RECORDS FOR THIS EXERCISE:
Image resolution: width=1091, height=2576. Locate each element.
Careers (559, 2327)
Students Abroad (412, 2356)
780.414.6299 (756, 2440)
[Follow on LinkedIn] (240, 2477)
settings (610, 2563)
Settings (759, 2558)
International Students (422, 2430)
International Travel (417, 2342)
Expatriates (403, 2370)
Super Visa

WHAT THE TASK REQUIRES: Reproduce the material. Keep every word as written.

COMPLETED EXERCISE:
Image resolution: width=1091, height=2576. Locate each element.
Careers (559, 2327)
Students Abroad (412, 2356)
780.414.6299 (756, 2440)
[Follow on LinkedIn] (240, 2477)
settings (610, 2563)
Settings (759, 2558)
International Students (422, 2430)
International Travel (417, 2342)
Expatriates (403, 2370)
Super Visa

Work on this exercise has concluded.